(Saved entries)
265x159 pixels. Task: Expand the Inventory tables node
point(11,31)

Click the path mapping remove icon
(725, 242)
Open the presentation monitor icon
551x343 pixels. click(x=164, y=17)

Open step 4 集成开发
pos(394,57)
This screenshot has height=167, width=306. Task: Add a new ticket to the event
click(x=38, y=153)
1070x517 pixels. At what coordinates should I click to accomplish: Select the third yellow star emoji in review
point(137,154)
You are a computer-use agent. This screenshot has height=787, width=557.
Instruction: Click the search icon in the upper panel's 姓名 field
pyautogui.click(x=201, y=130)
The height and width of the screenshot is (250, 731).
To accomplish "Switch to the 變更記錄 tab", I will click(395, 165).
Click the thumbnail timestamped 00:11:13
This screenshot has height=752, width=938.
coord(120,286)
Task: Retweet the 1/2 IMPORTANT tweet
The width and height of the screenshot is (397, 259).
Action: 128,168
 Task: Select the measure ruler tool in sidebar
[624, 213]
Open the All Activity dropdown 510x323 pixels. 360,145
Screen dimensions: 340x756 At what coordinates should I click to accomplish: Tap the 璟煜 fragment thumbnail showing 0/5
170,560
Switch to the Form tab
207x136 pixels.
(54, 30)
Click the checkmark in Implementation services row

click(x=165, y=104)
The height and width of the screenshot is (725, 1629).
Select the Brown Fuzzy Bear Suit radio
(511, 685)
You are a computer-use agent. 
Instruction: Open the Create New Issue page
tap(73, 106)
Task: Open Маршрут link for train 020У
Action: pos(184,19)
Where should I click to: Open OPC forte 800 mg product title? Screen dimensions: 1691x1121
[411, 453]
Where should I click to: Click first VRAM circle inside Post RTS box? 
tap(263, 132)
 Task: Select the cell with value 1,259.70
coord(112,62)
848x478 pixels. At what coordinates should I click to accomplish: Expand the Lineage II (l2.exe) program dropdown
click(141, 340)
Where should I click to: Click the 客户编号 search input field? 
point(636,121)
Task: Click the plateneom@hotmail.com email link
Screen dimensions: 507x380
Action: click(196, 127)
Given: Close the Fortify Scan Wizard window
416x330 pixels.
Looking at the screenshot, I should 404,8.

— Assignment —
Would you copy each line of the data exactly as it appears above?

— Reply —
265x159 pixels. Task: Expand the Inventory tables node
point(11,31)

Click the path mapping remove icon
(725, 242)
Open the presentation monitor icon
551x343 pixels. click(x=164, y=17)

Open step 4 集成开发
pos(394,57)
This screenshot has height=167, width=306. Task: Add a new ticket to the event
click(x=38, y=153)
1070x517 pixels. At what coordinates should I click to accomplish: Select the third yellow star emoji in review
point(137,154)
You are a computer-use agent. This screenshot has height=787, width=557.
Instruction: Click the search icon in the upper panel's 姓名 field
pyautogui.click(x=201, y=130)
The height and width of the screenshot is (250, 731).
To accomplish "Switch to the 變更記錄 tab", I will click(395, 165).
Click the thumbnail timestamped 00:11:13
This screenshot has height=752, width=938.
coord(120,286)
Task: Retweet the 1/2 IMPORTANT tweet
The width and height of the screenshot is (397, 259).
Action: 128,168
 Task: Select the measure ruler tool in sidebar
[624, 213]
Open the All Activity dropdown 510x323 pixels. 360,145
Screen dimensions: 340x756 At what coordinates should I click to accomplish: Tap the 璟煜 fragment thumbnail showing 0/5
170,560
Switch to the Form tab
207x136 pixels.
(54, 30)
Click the checkmark in Implementation services row

click(x=165, y=104)
The height and width of the screenshot is (725, 1629).
Select the Brown Fuzzy Bear Suit radio
(511, 685)
You are a computer-use agent. 
Instruction: Open the Create New Issue page
tap(73, 106)
Task: Open Маршрут link for train 020У
Action: pos(184,19)
Where should I click to: Open OPC forte 800 mg product title? Screen dimensions: 1691x1121
[411, 453]
Where should I click to: Click first VRAM circle inside Post RTS box? 
tap(263, 132)
 Task: Select the cell with value 1,259.70
coord(112,62)
848x478 pixels. At what coordinates should I click to accomplish: Expand the Lineage II (l2.exe) program dropdown
click(141, 340)
Where should I click to: Click the 客户编号 search input field? 
point(636,121)
Task: Click the plateneom@hotmail.com email link
Screen dimensions: 507x380
Action: click(196, 127)
Given: Close the Fortify Scan Wizard window
416x330 pixels.
Looking at the screenshot, I should 404,8.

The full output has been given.